### Text extract
---+---

Our Gospel text is a familiar one. It’s another parable from Jesus. This one is positively cinematic. The details are vivid and, frankly, terrifying. This is a parable that nightmares are made of.
Before we get to the characters and the plot, who is watching this movie? Who is Jesus’s audience? It’s not entirely clear, though the few verses that are sandwiched in between this morning’s text and the text from last week give us a clue. Jesus has just spent time talking with the Pharisees, those religious leaders, who were lovers of money. Jesus has told them that they cannot serve both God and money. Verse 14 tells us that the Pharisees ridiculed Jesus for making that assertion. They just don’t get it and so, as he often did, Jesus told them a story to help them see it better.
We have 3 characters in this movie: “a rich man,” a poor man named Lazarus, and Father Abraham. The wardrobe and makeup departments have been hard at work here to show us the chasm of wealth and circumstance between the rich man and Lazarus. Because being “rich” is not just about how much money is in his bank account, but a host of other advantages that he has: housing, food, education, good health and access to health care, status, respect, power.
The rich man is dressed in purple and fine linen. We don’t know what exactly Lazarus is wearing, but I’m imagining torn rags that can show his open sores. The rich man lives in a gated community; Lazarus is without a home, laying outside the gate. The rich man feasts lavishly not just on special occasions but every day; Lazarus is hoping for scraps to fall to satisfy his hunger. The rich man is the consumer. And Lazarus is being consumed. Even the dogs are licking at his sores.
I don’t think any of these details are accidental. Neither do I think it is an accident that the rich man remains anonymous and the poor man is given a proper name – Lazarus. In fact, this is the only parable that Jesus tells in which he names one of his characters. The name catches our attention, in part because as Bible readers, we are familiar with the name Lazarus, from John’s Gospel – as a beloved friend of Jesus, whom Jesus raised from the dead in another very cinematic story. But we have no reason to think that this is the same Lazarus.
As he so often does, Jesus flips the script here. Usually, the rich and powerful are the names that we know. I won’t name names, but I’m sure as you sit here, you can think of some “rich man” characters in our world today. But in Jesus’s story, he doesn’t name names. Maybe because he wants to draw our attention to Lazarus. And maybe also, for his audience of Pharisees, if he started naming names, the list would be very long.

---+---

### Given exercise 1
Rewrite everything in the sermon from "The rich man is dressed" down to "at his sores.", swapping "gated community" for "walled estate".
### Given exercise 2
In the sermon, how did the Pharisees react when Jesus told them they could not serve both God and money?
### Given exercise 3
Resume the sermon on the rich man and Lazarus after its final sentence.

### Dataset extract

---+---

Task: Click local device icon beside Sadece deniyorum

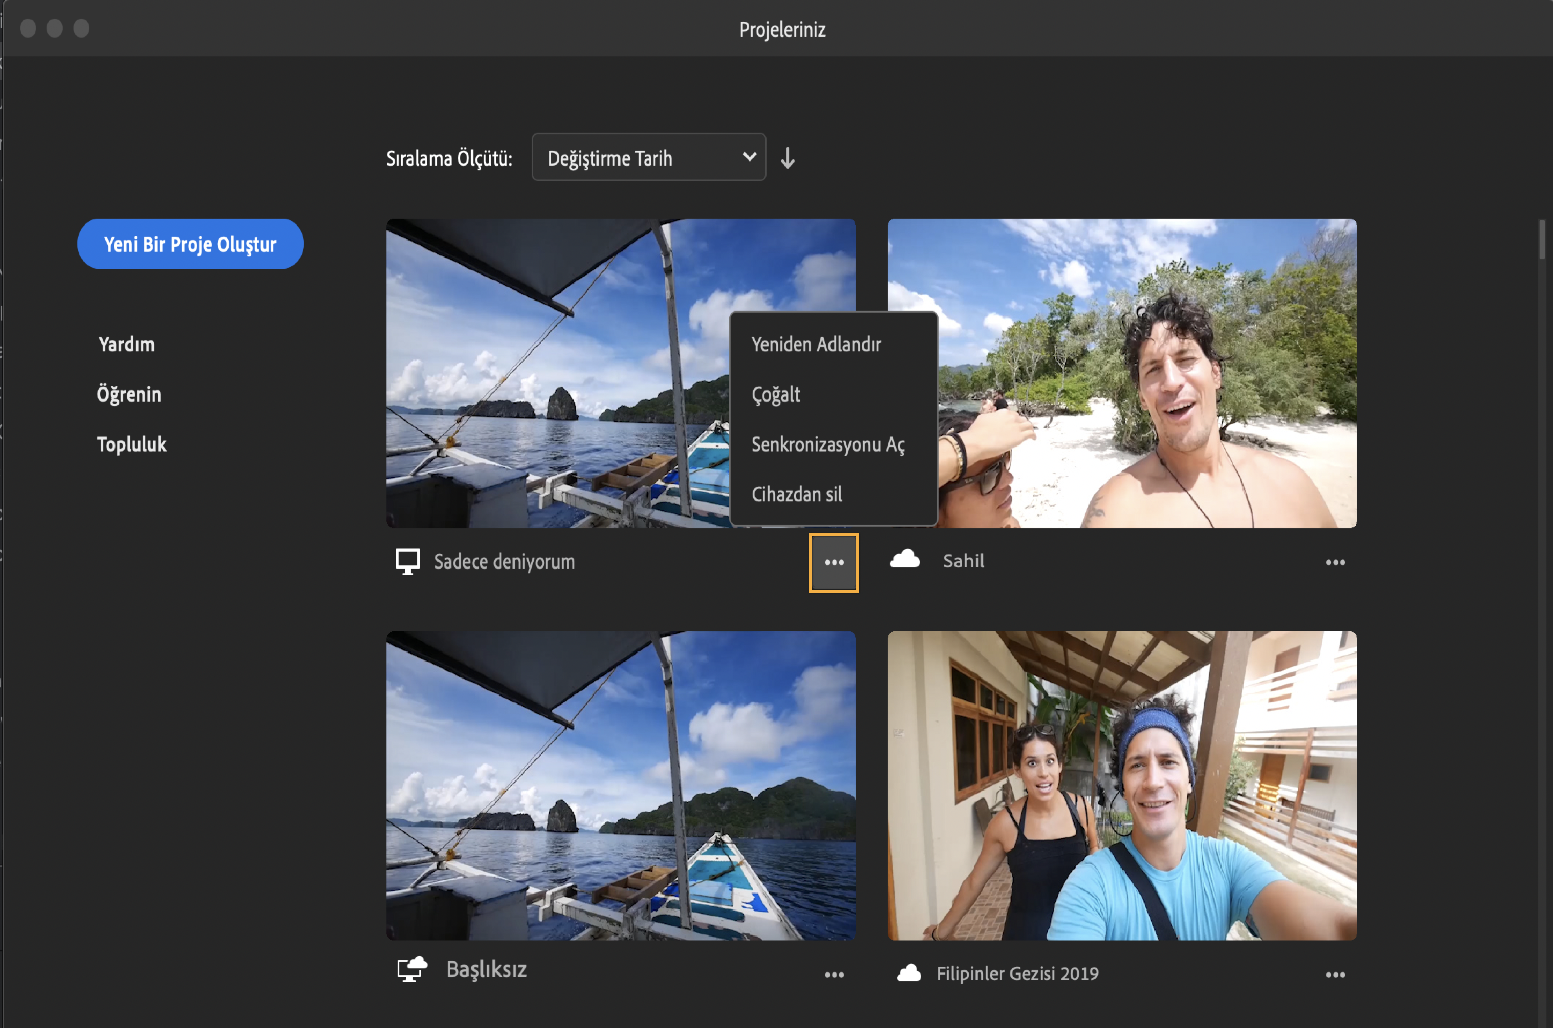Action: tap(407, 562)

---+---

### Written response 1
The rich man is dressed in purple and fine linen. We don’t know what exactly Lazarus is wearing, but I’m imagining torn rags that can show his open sores. The rich man lives in a walled estate; Lazarus is without a home, laying outside the gate. The rich man feasts lavishly not just on special occasions but every day; Lazarus is hoping for scraps to fall to satisfy his hunger. The rich man is the consumer. And Lazarus is being consumed. Even the dogs are licking at his sores.

### Written response 2
They ridiculed him.

### Written response 3
But naming Lazarus does draw our eye to him. He’s in the spotlight. We see him as a living, breathing, hurting child of God. We see him and his needs. We think about how someone, likely his parent or parents, gave him that name. We understand Lazarus in the particular, rather than the general.
It’s also harder to ignore or not see someone when we know his or her name. Not impossible, surely. After all, Jesus implies that the rich man knew Lazarus’s name. When the rich man is tormented in Hades, he uses his name – he asks that Lazarus be sent to him to serve him. It seems like the punishment the rich man has received still hasn’t taught him the lesson that he is called to serve, not to be served. The rich man is still blind to his own selfishness and to the needs of others. He sees himself as superior and Lazarus as inferior. Perhaps he even rejects the humanity of Lazarus.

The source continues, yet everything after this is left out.